Sen. Majority Leader Peter Wirth, a Santa Fe Democrat and the bill sponsor, said the ISC’s duty to craft a long-term water plan calls for a commission that represents different political affiliations and state regions and avoids the “political pendulum swing” of changing administrations.

“The ISC is no longer just about enforcing compact rights and legal issues. It also has a really important policy purpose,” Wirth told the Journal. “When we’re asking this body to put together a water plan … that protects the ‘diverse customs, culture, environment and economic stability of the state,’ as the statute says, a diversity of appointments on the board makes sense.”

The bill has cleared two Senate committees and now moves to the full Senate.

The governor currently appoints eight commissioners, and the state engineer serves as the ninth. Members must represent “major irrigation districts or sections,” with no two from the same district or section.

SB 212 would require Senate approval of those appointments.

No more than five members could be from the same political party. The legislation would mandate at least one commissioner be a member of a New Mexico tribe or pueblo.

The commission would include the state engineer, four representatives of irrigation districts, one representative of an acequia or community ditch, one person from a drinking water utility, one member of the state water resources research institute or a New Mexico State University or University of New Mexico engineering faculty member, and one New Mexico Tech hydrogeologist or other engineer.

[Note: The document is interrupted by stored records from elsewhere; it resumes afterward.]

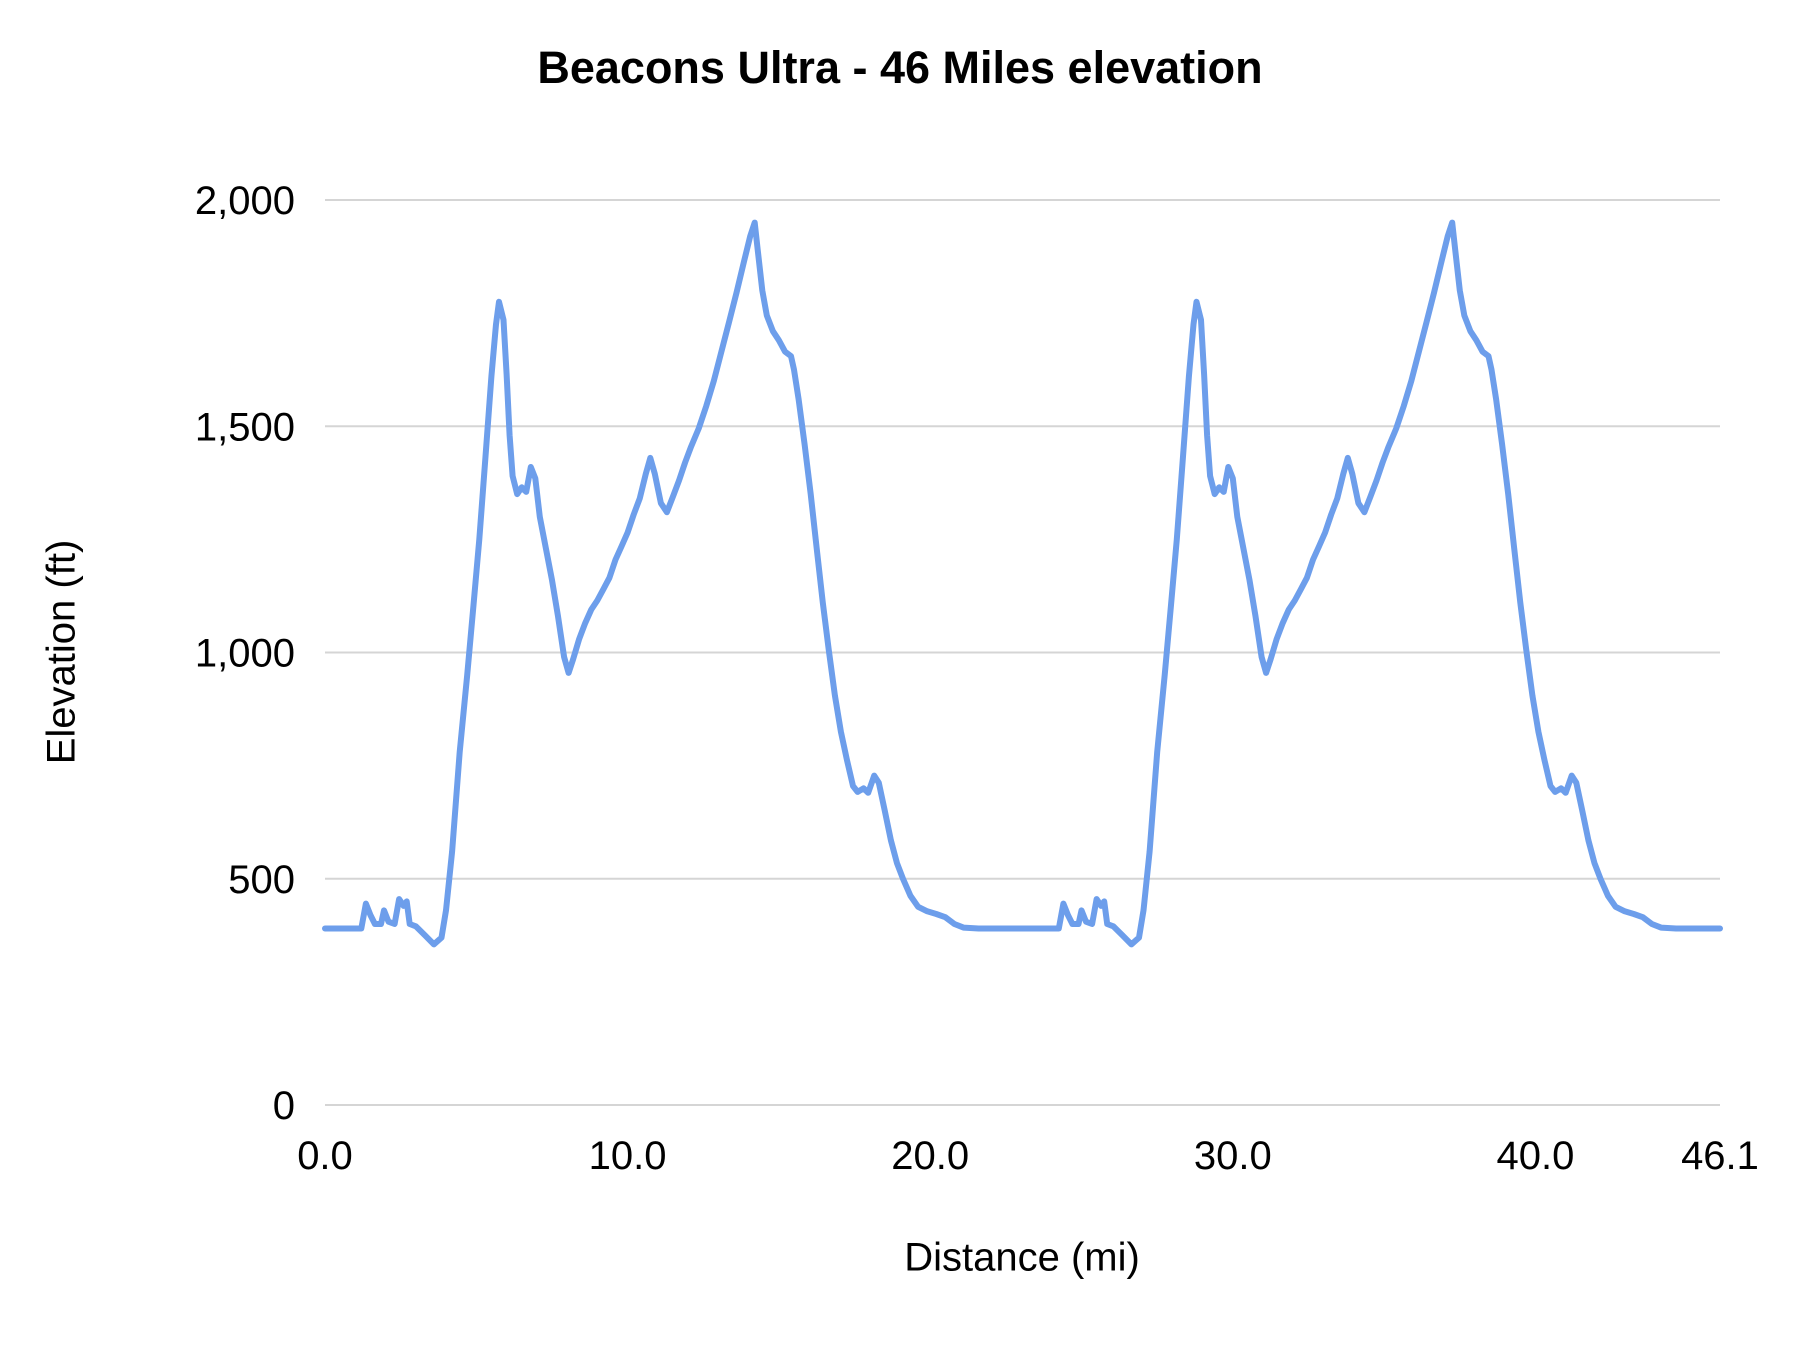 Image resolution: width=1800 pixels, height=1350 pixels. What do you see at coordinates (628, 1156) in the screenshot?
I see `x-tick-label: 10.0` at bounding box center [628, 1156].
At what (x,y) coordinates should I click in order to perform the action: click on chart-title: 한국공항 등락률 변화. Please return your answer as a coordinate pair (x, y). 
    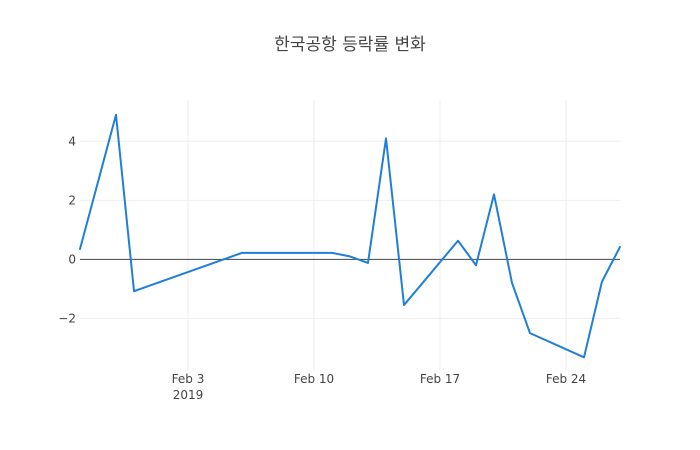
    Looking at the image, I should click on (350, 45).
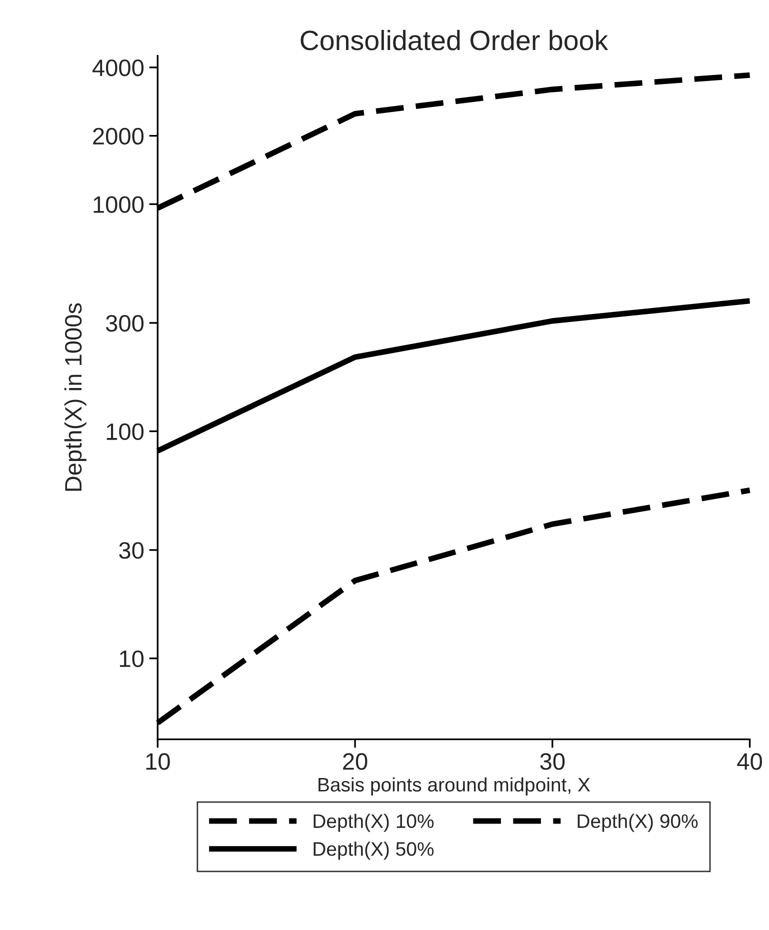 The width and height of the screenshot is (769, 930). I want to click on y-tick-label: 10, so click(132, 659).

The bill would also limit how many members can be from the same congressional district.

ISC director Rolf Schmidt-Petersen said the “layers of requirements,” including a 10-year minimum of New Mexico water experience, are too restrictive.

“The ISC as it exists today is probably some of the most highly-qualified individuals in water in the Southwest,” he told lawmakers at a Senate Conservation Committee, adding that Commissioner Tanya Trujillo just left for a top water job in the U.S. Department of the Interior.

Four current commissioners would not qualify if all the bill’s measures passed, Schmidt-Petersen said. The bill was amended so that the current commission members could finish their terms.

“Water policy is too important for our state, and we don’t want to have wild swings in water policy based on politics,” Wirth said.

The Legislature has debated versions of the ISC bill since 2015. A similar bill cleared the House and Senate in 2019, and would have divided appointments between the governor and the legislative council. That bill was pocket-vetoed by Gov. Michelle Lujan Grisham.